──────── Material to process

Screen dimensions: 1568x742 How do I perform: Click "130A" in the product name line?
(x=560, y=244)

────────────────
──────── Material to process

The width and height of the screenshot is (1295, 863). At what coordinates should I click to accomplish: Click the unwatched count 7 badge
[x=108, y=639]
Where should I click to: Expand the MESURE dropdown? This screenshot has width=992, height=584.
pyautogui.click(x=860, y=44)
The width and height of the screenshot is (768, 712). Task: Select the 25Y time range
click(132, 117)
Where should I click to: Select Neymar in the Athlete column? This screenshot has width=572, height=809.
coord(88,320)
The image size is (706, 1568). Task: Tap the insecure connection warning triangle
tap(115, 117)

────────────────
──────── Material to process

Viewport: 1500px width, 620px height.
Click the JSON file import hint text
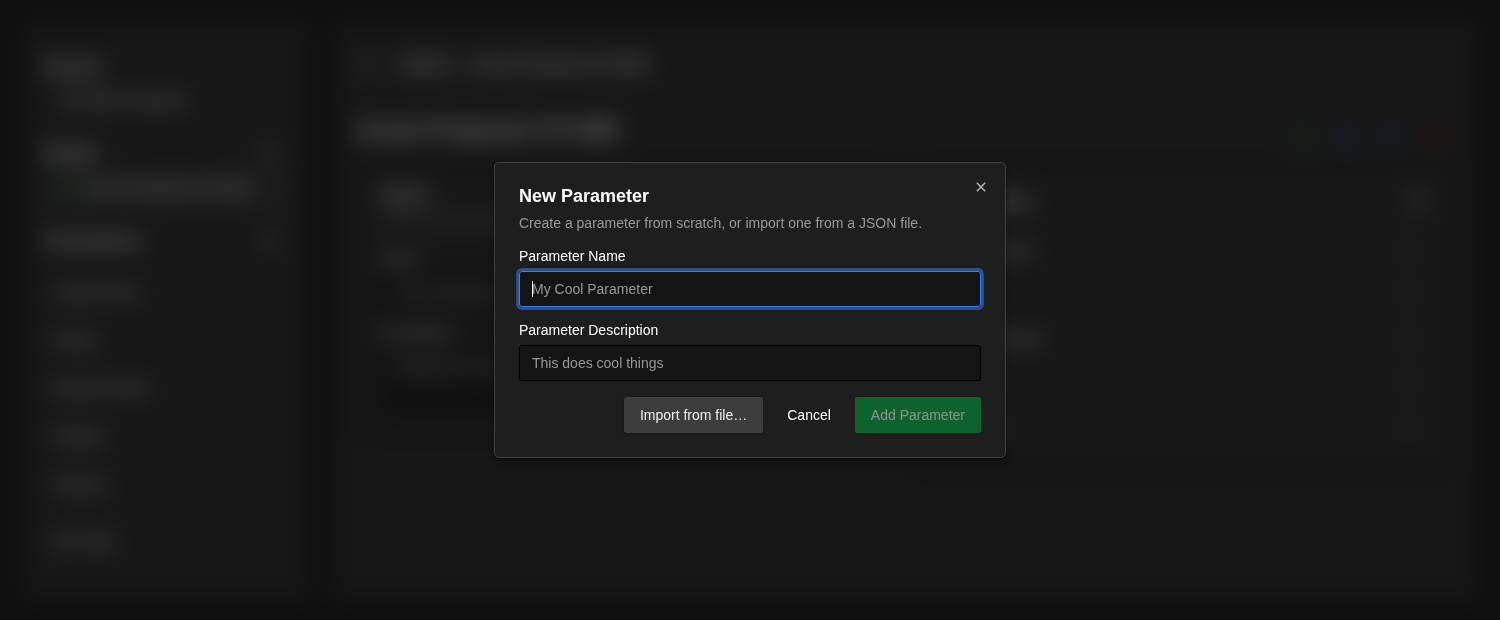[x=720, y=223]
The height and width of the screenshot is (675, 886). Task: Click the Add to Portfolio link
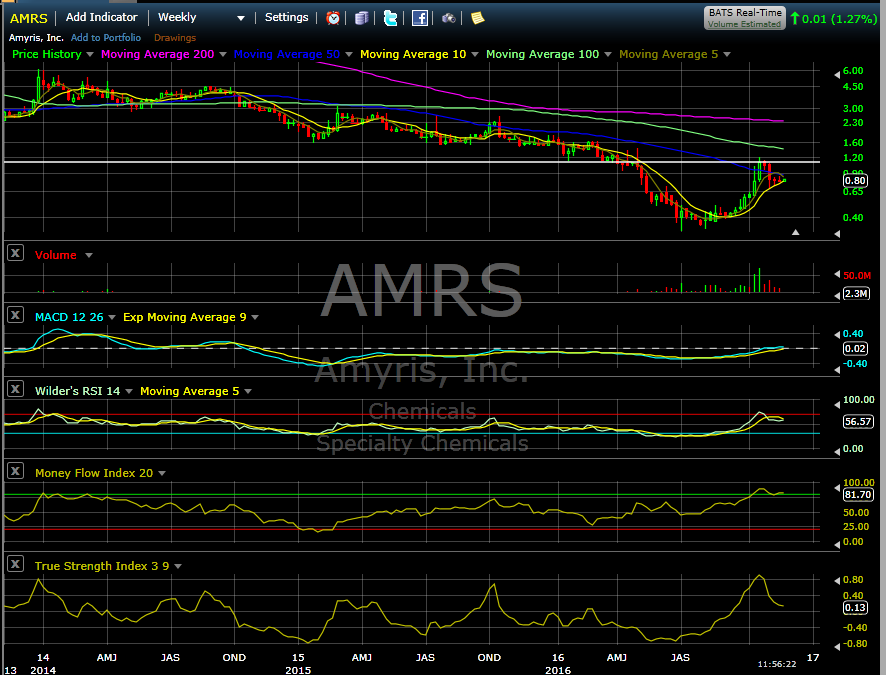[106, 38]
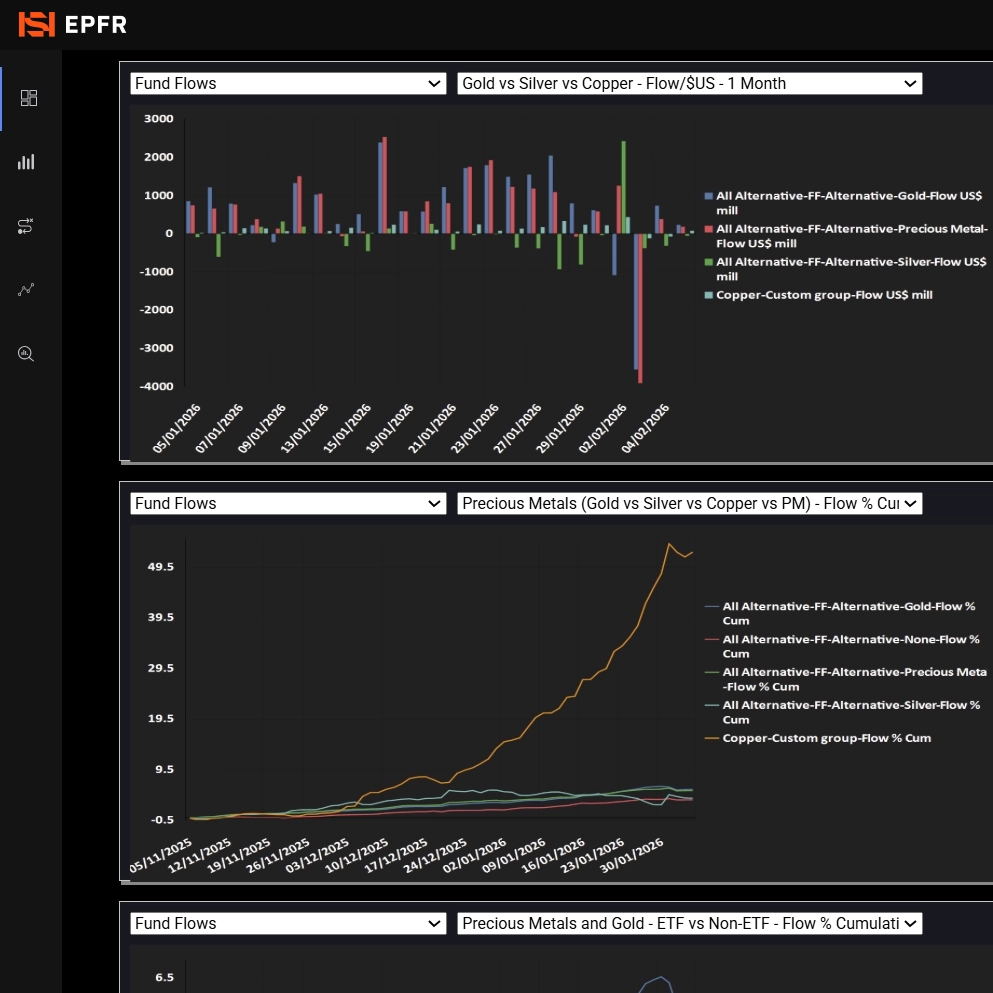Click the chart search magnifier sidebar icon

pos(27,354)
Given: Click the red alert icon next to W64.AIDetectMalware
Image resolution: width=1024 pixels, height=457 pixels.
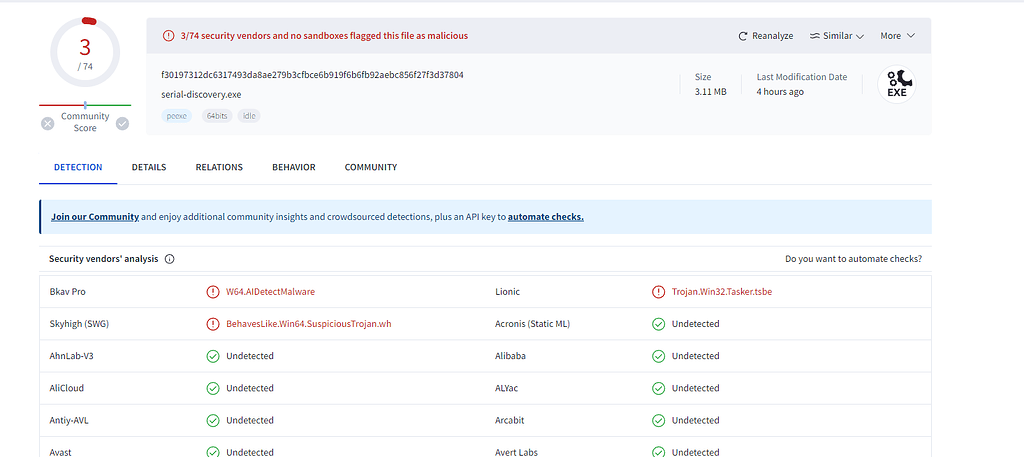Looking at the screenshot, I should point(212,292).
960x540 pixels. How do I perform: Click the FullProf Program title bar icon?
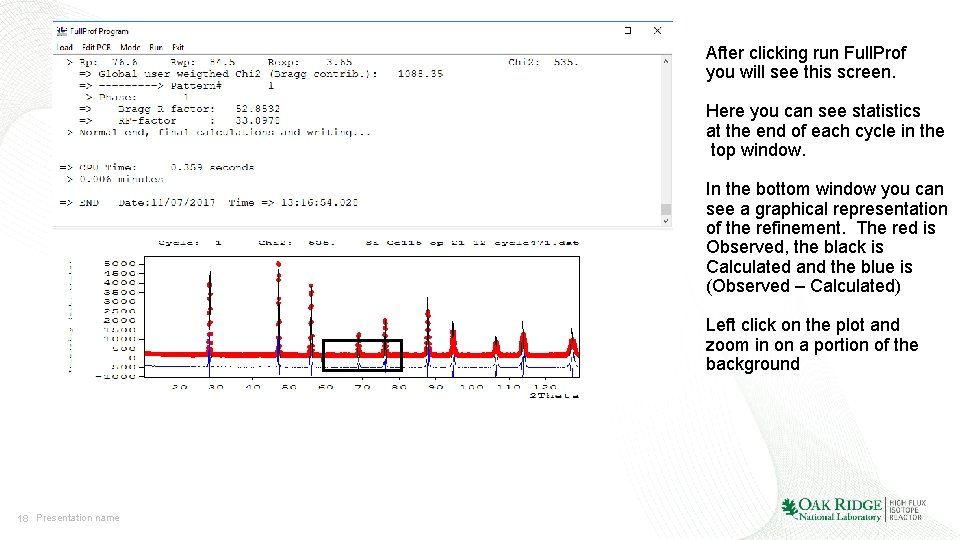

────────────────

* Task directions: Starting at the line with "Image resolution: width=1024" and finishing at the line with "960x540 pixels. How", copy the material above exactly, both lines included. Nothing else goes in, and no pictures.

* Solution to this problem:
Image resolution: width=1024 pixels, height=457 pixels.
Looking at the screenshot, I should point(212,292).
960x540 pixels. How do I perform: Click the FullProf Program title bar icon?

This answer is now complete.